**Exercise:**
Give again exactly the lines that stretch from the one with "has width=548, height=325." to the end of the data below, including both of those lines and nothing else.

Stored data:
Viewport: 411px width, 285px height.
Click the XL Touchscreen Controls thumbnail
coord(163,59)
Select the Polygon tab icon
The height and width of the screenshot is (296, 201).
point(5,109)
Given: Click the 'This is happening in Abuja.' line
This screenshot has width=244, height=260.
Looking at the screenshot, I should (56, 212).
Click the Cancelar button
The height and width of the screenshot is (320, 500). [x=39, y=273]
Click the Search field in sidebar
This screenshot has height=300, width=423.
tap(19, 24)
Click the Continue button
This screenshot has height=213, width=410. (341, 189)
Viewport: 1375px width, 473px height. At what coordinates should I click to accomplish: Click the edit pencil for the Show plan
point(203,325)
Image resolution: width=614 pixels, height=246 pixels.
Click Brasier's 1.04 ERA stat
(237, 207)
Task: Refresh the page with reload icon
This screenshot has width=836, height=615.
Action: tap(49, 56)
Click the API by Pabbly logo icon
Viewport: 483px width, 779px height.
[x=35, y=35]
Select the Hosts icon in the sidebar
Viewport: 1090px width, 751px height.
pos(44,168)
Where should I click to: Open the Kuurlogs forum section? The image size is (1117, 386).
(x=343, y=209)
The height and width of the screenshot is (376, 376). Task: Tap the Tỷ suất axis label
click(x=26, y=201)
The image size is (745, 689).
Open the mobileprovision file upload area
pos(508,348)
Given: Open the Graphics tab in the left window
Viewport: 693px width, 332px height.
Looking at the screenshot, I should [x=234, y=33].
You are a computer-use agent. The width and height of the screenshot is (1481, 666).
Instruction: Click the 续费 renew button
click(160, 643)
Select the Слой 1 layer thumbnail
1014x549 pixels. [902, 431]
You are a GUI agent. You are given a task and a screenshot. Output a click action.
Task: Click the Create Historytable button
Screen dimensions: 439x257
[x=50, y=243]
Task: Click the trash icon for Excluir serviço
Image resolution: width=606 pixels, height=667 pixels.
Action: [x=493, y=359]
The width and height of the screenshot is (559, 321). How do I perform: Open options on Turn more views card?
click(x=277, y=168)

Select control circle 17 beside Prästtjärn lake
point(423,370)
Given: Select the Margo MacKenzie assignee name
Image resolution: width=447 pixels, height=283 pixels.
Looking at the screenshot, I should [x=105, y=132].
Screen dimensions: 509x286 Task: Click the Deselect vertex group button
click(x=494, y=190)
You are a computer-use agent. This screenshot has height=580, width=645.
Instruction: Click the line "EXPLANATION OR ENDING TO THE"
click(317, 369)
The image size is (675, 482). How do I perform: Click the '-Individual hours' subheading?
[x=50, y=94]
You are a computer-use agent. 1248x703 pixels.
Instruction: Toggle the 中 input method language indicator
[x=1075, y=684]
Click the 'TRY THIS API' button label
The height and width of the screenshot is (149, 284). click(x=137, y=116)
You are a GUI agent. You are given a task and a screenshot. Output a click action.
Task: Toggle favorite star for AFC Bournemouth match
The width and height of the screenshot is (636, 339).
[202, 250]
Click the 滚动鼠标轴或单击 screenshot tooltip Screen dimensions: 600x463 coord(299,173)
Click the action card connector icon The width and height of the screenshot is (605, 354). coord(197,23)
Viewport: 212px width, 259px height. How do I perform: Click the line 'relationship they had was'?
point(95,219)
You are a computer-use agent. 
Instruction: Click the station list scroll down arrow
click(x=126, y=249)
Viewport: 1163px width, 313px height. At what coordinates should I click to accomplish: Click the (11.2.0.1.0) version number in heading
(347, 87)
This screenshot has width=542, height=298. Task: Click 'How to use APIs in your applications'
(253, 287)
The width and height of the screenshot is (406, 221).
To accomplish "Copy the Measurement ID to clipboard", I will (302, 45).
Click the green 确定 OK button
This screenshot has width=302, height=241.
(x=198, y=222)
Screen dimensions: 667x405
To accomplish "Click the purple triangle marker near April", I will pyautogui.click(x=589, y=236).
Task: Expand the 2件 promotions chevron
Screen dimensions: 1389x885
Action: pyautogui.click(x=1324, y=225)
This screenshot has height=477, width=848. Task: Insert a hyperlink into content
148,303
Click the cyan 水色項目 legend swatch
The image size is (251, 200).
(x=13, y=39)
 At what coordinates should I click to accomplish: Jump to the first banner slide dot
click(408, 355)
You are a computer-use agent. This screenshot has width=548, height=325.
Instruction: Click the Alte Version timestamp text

**Answer box:**
You are a computer-use agent. This screenshot has width=548, height=325.
Instruction: Click the Alte Version timestamp text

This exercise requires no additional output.